Word and item position records
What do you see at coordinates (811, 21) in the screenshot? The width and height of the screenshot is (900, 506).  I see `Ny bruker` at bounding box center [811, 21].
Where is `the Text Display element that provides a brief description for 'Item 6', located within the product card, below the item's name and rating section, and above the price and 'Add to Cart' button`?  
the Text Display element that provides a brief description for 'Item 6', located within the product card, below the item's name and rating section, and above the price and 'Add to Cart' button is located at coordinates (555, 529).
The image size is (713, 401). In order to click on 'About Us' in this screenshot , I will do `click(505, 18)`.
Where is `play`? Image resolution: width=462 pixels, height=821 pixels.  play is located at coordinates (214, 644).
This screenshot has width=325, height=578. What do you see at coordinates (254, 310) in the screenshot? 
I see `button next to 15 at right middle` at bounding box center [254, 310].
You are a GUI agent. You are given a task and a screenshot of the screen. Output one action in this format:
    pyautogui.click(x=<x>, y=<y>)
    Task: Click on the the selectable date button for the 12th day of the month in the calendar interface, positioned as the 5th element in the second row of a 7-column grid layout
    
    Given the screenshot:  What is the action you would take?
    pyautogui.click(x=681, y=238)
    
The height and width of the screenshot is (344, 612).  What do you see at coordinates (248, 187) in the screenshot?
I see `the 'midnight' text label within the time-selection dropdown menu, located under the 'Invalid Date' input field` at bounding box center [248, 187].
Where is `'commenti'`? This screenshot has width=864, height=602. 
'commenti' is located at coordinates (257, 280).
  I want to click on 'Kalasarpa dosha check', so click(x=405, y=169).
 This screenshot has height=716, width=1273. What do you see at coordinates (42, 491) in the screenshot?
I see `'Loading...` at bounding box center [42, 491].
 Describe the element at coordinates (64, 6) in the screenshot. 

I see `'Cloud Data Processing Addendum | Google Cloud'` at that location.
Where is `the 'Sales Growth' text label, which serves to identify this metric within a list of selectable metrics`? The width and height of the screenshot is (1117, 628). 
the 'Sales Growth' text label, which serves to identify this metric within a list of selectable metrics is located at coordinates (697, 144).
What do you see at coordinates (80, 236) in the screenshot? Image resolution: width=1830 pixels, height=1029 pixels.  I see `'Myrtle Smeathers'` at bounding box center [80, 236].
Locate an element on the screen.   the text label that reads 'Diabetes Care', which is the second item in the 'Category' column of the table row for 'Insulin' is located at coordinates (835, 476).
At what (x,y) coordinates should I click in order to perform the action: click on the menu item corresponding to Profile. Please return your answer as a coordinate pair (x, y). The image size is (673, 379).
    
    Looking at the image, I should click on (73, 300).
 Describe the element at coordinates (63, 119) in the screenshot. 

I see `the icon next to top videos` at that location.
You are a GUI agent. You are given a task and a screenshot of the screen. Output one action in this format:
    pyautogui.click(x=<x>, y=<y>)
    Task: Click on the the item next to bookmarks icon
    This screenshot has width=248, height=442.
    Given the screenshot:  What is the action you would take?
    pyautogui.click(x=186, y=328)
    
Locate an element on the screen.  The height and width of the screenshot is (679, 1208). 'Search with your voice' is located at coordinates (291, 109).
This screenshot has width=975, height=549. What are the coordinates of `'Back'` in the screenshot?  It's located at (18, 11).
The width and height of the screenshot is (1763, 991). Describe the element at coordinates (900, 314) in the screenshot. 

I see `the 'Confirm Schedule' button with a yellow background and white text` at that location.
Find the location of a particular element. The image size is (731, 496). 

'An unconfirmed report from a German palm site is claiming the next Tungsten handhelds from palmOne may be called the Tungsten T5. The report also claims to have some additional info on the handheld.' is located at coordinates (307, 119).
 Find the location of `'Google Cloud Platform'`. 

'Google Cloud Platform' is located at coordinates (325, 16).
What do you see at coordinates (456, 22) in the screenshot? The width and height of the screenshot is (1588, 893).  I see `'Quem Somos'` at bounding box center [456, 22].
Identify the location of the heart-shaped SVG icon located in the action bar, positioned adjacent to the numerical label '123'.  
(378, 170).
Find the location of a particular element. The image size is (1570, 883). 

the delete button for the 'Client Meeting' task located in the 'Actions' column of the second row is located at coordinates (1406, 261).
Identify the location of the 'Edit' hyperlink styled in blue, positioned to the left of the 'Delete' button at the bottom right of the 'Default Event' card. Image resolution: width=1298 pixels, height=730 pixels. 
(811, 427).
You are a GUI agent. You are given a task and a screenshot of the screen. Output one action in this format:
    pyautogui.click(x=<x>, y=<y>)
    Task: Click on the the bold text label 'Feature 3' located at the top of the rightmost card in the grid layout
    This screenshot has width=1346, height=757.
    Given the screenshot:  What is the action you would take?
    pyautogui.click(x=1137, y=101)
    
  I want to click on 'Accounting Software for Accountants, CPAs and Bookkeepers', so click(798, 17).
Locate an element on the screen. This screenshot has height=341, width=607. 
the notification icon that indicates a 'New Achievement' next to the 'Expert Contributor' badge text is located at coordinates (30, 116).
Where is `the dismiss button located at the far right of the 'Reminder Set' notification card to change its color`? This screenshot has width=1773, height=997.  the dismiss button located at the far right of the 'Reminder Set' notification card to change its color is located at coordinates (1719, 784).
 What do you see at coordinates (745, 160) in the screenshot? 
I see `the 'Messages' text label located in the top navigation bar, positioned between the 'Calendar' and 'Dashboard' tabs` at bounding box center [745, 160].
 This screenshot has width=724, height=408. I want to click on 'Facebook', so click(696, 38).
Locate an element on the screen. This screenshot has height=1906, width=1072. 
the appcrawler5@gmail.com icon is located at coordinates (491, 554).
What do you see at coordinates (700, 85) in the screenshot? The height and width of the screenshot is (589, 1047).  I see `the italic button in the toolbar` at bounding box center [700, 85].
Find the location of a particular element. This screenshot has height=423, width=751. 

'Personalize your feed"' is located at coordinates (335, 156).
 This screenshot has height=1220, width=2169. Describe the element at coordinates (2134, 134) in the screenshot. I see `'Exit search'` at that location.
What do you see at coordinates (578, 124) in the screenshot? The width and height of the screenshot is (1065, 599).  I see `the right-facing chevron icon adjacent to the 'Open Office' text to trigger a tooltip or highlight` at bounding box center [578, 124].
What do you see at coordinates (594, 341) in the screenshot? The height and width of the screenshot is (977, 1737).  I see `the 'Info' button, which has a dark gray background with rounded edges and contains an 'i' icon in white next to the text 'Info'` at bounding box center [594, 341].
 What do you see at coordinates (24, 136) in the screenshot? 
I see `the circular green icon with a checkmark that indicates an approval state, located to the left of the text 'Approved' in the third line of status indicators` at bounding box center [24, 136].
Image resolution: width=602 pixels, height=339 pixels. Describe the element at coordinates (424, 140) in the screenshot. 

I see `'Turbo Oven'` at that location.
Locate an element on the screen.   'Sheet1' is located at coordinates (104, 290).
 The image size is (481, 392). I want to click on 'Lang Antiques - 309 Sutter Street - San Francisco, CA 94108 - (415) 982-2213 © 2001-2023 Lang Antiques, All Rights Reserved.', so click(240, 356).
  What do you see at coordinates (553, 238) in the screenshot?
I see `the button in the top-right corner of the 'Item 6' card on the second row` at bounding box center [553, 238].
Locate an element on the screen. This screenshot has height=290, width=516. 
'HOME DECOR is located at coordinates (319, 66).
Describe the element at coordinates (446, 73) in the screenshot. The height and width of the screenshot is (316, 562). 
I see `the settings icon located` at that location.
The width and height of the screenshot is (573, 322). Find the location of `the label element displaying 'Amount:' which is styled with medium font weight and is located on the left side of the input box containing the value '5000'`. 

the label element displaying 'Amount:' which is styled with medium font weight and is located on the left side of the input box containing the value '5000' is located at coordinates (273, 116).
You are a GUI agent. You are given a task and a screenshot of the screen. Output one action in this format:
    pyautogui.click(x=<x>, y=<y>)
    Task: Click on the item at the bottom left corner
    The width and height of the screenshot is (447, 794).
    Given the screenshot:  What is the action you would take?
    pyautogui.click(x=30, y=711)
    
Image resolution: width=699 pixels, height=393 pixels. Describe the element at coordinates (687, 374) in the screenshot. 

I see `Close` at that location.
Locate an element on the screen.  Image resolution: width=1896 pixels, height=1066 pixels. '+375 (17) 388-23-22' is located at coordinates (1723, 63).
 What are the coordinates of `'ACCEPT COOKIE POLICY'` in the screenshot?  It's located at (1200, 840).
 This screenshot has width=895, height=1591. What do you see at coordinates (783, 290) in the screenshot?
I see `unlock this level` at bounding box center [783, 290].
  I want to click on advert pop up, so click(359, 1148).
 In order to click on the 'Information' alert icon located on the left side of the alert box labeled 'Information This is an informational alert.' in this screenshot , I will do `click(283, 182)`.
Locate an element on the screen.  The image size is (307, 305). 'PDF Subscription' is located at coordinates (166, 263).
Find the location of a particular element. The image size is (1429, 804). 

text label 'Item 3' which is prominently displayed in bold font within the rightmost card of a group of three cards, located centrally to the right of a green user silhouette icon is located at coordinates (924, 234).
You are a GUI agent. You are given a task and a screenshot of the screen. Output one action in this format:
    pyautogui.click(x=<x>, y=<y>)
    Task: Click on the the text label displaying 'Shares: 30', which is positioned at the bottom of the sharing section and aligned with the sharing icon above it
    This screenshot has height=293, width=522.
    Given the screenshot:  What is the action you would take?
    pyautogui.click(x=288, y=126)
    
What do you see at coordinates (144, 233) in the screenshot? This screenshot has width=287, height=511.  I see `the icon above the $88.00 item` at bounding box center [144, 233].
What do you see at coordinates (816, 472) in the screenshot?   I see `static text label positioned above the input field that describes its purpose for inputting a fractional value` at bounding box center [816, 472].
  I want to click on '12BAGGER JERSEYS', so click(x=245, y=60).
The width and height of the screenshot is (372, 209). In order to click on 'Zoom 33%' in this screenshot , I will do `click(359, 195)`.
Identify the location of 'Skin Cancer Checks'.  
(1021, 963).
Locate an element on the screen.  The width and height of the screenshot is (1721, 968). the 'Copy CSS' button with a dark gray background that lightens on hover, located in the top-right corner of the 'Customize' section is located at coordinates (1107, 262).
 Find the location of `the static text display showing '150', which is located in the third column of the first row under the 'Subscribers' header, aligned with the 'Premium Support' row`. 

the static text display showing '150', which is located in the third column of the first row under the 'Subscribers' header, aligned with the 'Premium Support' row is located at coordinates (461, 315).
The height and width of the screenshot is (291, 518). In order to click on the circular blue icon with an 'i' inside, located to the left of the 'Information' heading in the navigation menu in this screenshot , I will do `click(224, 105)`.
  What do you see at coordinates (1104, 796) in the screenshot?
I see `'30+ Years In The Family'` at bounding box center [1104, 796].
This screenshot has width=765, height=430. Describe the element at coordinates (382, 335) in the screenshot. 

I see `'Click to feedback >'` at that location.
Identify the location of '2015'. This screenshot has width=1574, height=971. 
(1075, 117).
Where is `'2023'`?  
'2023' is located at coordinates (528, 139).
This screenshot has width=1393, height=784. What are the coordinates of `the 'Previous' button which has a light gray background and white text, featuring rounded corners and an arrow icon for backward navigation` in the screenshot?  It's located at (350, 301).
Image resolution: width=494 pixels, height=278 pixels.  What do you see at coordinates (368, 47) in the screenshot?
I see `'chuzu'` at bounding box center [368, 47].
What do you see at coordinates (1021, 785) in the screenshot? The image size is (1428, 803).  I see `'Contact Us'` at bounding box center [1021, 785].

*Task instructions:*
Change "element" to "item" in the lines starting at the one containing "has height=341, width=607." and ending at the one containing "the notification icon", leaving everything else untouched. Give back only those lines.

*Reply:*
Locate an item on the screen. This screenshot has height=341, width=607. 
the notification icon that indicates a 'New Achievement' next to the 'Expert Contributor' badge text is located at coordinates (30, 116).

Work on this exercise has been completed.